Monk no entró en la iglesia, sino que esperó a que la reverencia, el dolor y la envidia se abrieran paso antes que él. Captó fragmentos de conversaciones, manifestaciones de lástima, aunque fueron más abundantes las de indignación. ¿A qué se veía abocado el mundo? ¿Dónde estaba la tan elogiada fuerza de la Policía Metropolitana, de reciente creación, mientras ocurrían aquellas cosas? ¿De qué servía pagarla si hasta personas como los Moidore podían ser asesinadas en su propia cama? ¡Habría que hablar con el ministro del Interior para ver si tomaba cartas en el asunto!
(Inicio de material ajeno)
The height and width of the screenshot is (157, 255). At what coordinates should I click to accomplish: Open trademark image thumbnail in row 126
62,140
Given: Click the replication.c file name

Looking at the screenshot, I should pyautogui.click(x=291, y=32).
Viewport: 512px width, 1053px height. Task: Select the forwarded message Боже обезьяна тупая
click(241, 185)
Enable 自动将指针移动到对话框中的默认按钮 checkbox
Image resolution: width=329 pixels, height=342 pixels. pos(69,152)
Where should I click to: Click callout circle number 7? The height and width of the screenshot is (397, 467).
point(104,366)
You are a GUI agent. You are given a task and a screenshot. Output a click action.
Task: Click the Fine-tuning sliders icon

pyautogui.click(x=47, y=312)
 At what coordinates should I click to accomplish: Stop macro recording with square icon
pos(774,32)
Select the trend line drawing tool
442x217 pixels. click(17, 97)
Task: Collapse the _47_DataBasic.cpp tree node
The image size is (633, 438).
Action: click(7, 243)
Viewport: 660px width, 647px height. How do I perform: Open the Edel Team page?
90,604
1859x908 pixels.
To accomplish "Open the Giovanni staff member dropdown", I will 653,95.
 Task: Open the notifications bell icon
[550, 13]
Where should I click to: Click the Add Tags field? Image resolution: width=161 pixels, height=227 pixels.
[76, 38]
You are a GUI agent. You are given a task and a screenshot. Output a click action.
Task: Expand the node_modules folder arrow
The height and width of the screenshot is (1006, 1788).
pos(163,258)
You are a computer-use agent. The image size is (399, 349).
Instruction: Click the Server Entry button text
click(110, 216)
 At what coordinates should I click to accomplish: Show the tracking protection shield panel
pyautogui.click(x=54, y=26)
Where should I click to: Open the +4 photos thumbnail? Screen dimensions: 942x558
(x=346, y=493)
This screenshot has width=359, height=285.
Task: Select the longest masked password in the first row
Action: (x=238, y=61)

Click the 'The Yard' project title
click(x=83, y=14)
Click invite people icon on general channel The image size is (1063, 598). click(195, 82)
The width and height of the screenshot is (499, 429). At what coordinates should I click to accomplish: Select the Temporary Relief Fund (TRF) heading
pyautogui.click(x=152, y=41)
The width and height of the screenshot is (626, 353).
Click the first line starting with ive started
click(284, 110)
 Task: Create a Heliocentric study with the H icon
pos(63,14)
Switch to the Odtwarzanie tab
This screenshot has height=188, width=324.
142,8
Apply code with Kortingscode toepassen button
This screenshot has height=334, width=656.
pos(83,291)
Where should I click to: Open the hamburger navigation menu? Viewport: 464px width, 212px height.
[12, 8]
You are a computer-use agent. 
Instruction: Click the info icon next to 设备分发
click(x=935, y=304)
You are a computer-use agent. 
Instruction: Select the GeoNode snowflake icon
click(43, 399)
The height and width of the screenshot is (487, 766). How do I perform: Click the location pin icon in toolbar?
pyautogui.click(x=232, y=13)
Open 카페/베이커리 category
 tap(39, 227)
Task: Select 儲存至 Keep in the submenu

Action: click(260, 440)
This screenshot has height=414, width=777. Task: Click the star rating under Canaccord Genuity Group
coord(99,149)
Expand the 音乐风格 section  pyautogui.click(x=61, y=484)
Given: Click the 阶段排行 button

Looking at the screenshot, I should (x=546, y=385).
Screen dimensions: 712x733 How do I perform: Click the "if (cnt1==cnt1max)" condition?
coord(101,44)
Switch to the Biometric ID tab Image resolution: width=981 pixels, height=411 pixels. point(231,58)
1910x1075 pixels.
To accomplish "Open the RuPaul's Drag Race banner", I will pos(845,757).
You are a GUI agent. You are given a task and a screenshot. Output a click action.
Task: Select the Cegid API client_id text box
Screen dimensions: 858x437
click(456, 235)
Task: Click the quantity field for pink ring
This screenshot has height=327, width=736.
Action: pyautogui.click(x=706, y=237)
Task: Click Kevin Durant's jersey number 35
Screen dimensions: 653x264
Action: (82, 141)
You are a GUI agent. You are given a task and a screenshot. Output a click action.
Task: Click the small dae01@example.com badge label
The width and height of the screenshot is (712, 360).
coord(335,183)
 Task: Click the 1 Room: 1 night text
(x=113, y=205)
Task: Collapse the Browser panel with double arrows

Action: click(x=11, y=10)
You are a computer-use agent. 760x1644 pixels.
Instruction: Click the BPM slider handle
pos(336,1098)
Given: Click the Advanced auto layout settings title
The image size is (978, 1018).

Monk ya imaginaba la indignación, los miedos y las exculpaciones que se sucederían durante los días y semanas siguientes. Lloverían quejas sobre Whitehall. Se darían explicaciones, se presentarían corteses evasivas y después, cuando los aristócratas se hubieran retirado, enviarían a buscar a Runcorn y se le exigirían explicaciones con una glacial actitud que escondería un profundo pánico.

Runcorn, entonces, sentiría nacer en él la humillación y la angustia. Odiaba el fracaso y no sabía mantenerse firme. De modo que a su vez él pasaría a Monk sus temores, disfrazados de indignación oficial.

Basil Moidore se situaría al principio de la cadena… y también al final, porque cuando Monk volviera a visitarlo en su casa y comenzara a hacer tambalear el bienestar y la seguridad de su familia, aparecerían las ideas que abrigaba cada uno respecto al otro y respecto a la mujer que ahora enterraban con tanta pompa y boato.

Un vendedor de periódicos pasó voceando la noticia justo cuando Monk entraba en la iglesia.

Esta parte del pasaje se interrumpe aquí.